BOSTON (AP) — Hotels in the Boston area were hit harder by the coronavirus pandemic than just about any other major U.S. city, and the recovery could take years, hospitality industry officials said.
The occupancy rate in Boston and Cambridge fell to less than 26% last year, driving revenue per available room — the performance measure used in the industry — down more than 80%, according to the hotel consultant Pinnacle Advisory Group, The Boston Globe reported Monday. Only New York fared worse.
The area’s hotels are projected to hit 42% occupancy this year, half of what it was in 2019, while hotel revenues aren’t expected to get back to pre-pandemic levels until 2025.
About 8,000 hotel employees in the area are still out of work.
The Omni Parker House in Boston, which dates to 1855, fully reopened on Wednesday, but still has no food or beverage service, while international and corporate travelers are almost nonexistent, management said.
The hotel had 350 workers before the pandemic.
“Given the trajectory of the business that we see now,” general manager John Murtha said, “I think it will take us two-and-a-half to three years to get back to that level.”

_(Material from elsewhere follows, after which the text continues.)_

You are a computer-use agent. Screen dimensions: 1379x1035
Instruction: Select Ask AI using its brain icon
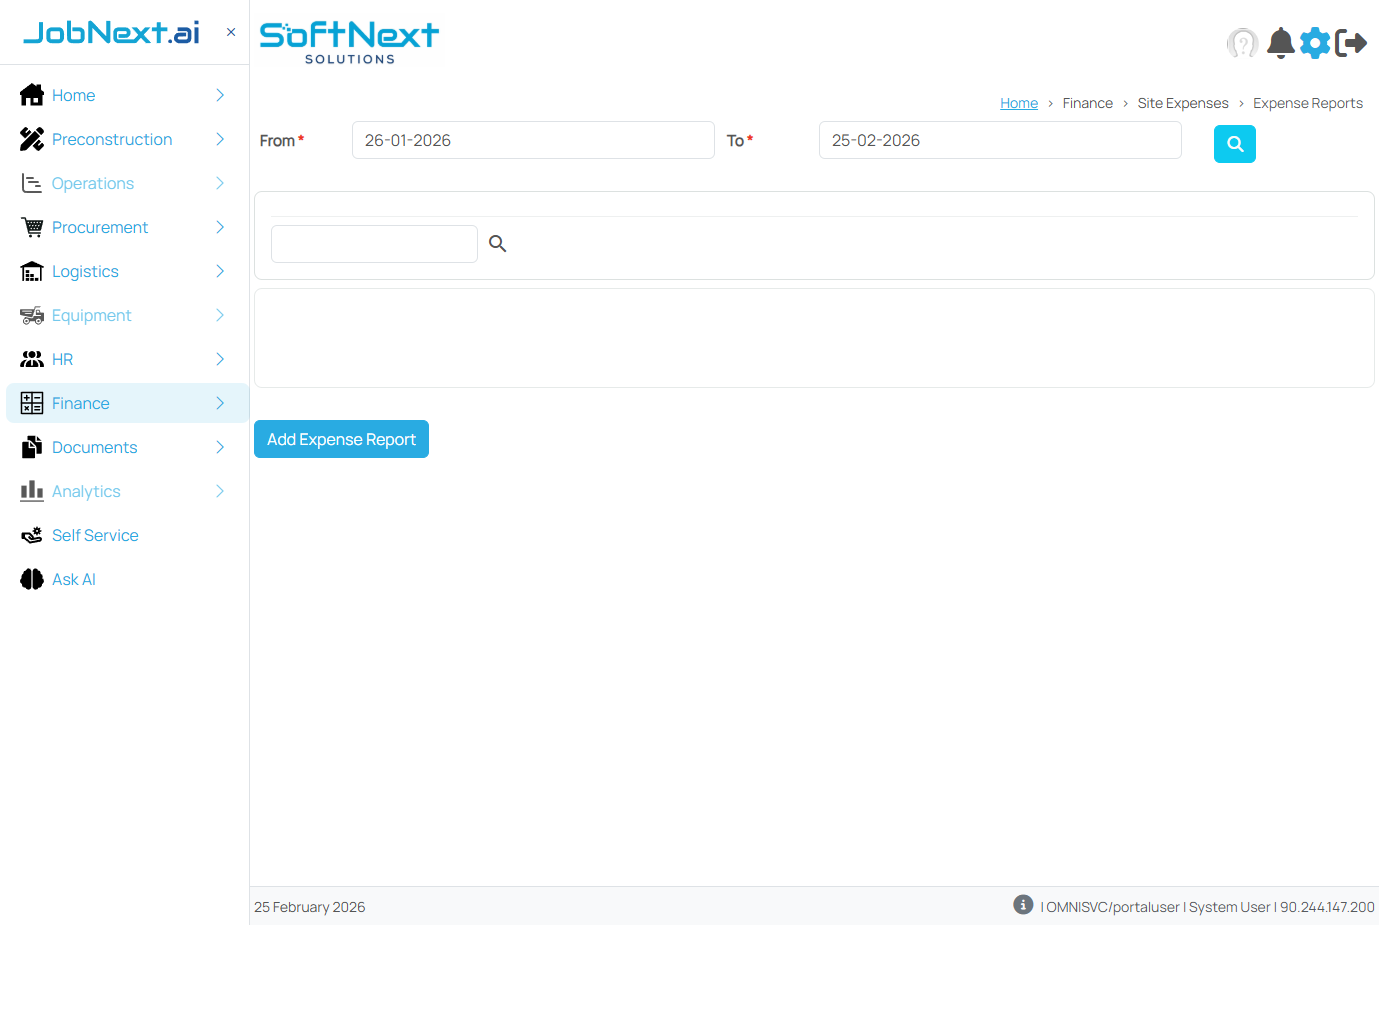click(x=31, y=579)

More than a dozen hotels in Boston and Cambridge remain closed, including the 1,200-room Sheraton Boston Hotel, the biggest property in the city.
At least six Boston-area hotels have let go a large proportion of their staffs, resulting in more than 800 permanent layoffs, according to the hospitality workers union, Unite Here Local 26. Other hotels may operate with fewer employees even after the pandemic eases, the union said.